Omega-3, efficacia garantita anche nel post-infarto

Redazione 24 novembre 2016 0
Omega-3, efficacia garantita anche nel post-infarto

Gli acidi grassi Omega-3 non solo prevengono malattie cardiache, ma la loro efficacia si spinge anche nel post-evento, ovvero quando un infarto del miocardio si è già verificato in precedenza.

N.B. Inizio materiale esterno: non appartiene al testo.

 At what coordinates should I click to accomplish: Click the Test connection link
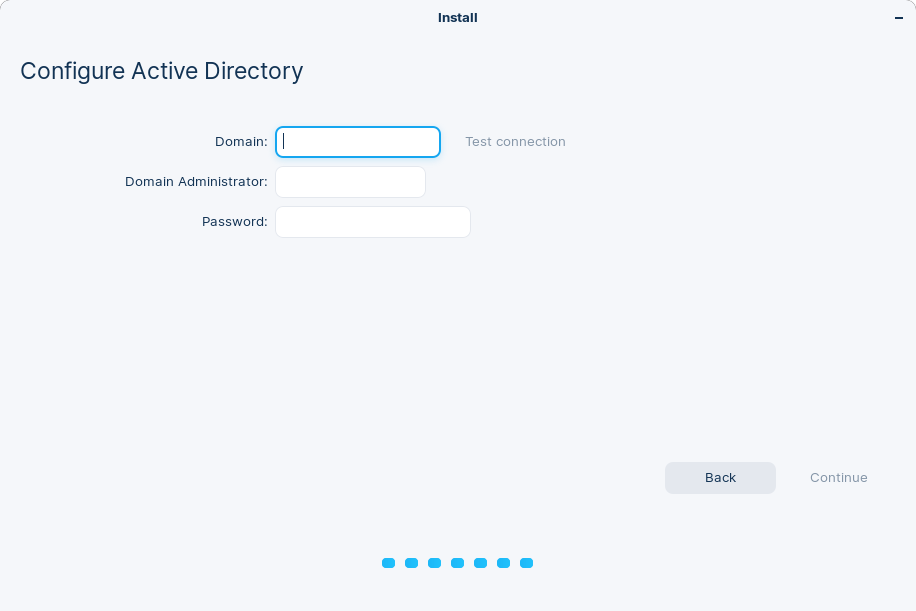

Ad assicurarlo è la scienza, ma bisogna fare attenzione: non tutti i prodotti a base di Omega-3 sono uguali e la loro concentrazione di principio attivo è determinante per garantirne l’efficacia. Olevia® è la prima formulazione farmaceutica equivalente che, grazie al suo contenuto di Omega-3 (con una concentrazione pari all’85%), costituisce un’ottima forma di prevenzione in grado di diminuire il rischio mortalità nei pazienti con pregresso infarto miocardico. A differenza dei numerosi integratori a base di Omega-3 che sono disponibili sul mercato, Olevia®, da assumersi sotto prescrizione medica, vanta una riduzione del 50% degli eventi di morte improvvisa.

A testimoniare i benefici effetti degli Omega-3 nel post-infarto è stato un nuovo studio scientifico che ha dimostrato come essi siano in grado di ridurre gli esiti cicatriziali e favoriscano un miglior pompaggio del sangue.

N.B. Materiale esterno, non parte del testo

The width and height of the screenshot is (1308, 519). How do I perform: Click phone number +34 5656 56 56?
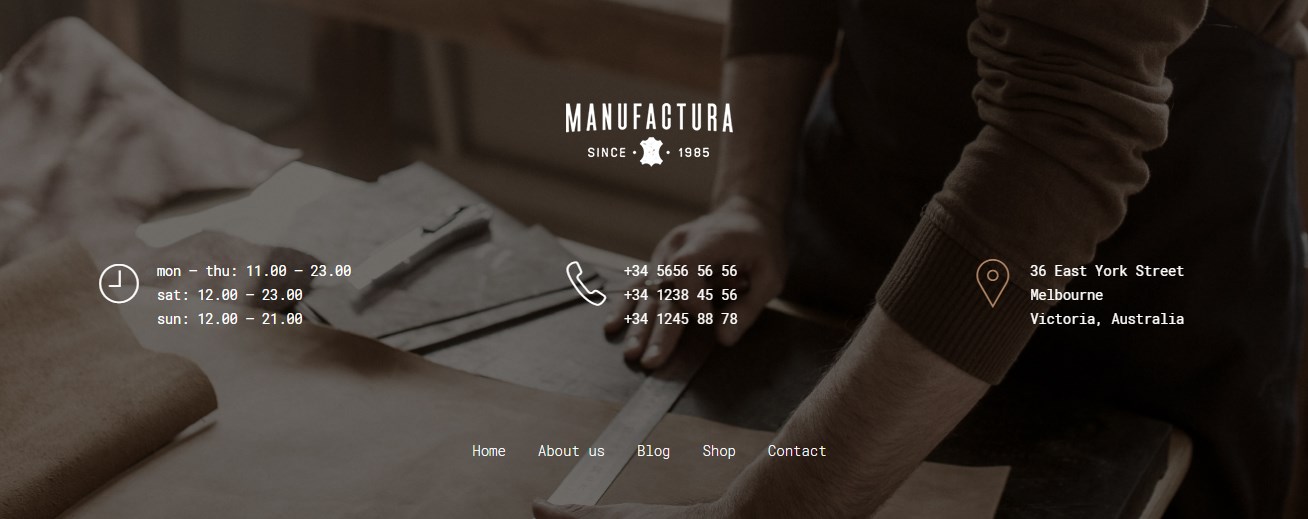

La  rivista Circulation ha infatti pubblicato una ricerca del Brigham and Women’s Hospital di Boston effettuata su un campione di 360 pazienti infartuati divisi in due gruppi e monitorati per sei mesi: al primo gruppo sono stati somministrati quotidianamente Omega-3, mentre i pazienti del secondo sono stati sottoposti a terapie placebo già iniziate dal primo mese successivo al ricovero.

Al termine dell’analisi si è osservata una significativa riduzione di fibrosi nella regione infartuata del cuore e un miglior pompaggio del sangue da parte del muscolo cardiaco. Risultati importanti se consideriamo che nelle persone che in passato hanno sofferto di infarto la parte del muscolo che rimane sana si trova a dover compiere un extra lavoro per pompare il sangue, con il conseguente pericolo di sviluppare cicatrici a livello dei tessuti (processi che con il tempo possono portare ad un’insufficienza cardiaca).

Non solo, i pazienti che riuscivano ad assorbire meglio l’olio di pesce e che quindi mostravano livelli di Omega-3 più elevati nel sangue, godevano di una riduzione del 13% del residuo di sangue nel ventricolo sinistro rispetto alla media del 6% dei restanti pazienti, trattati anch’essi con Omega-3.

Un ulteriore riconoscimento dell’importante lavoro che gli Omega-3 svolgono nel favorire il benessere del nostro organismo.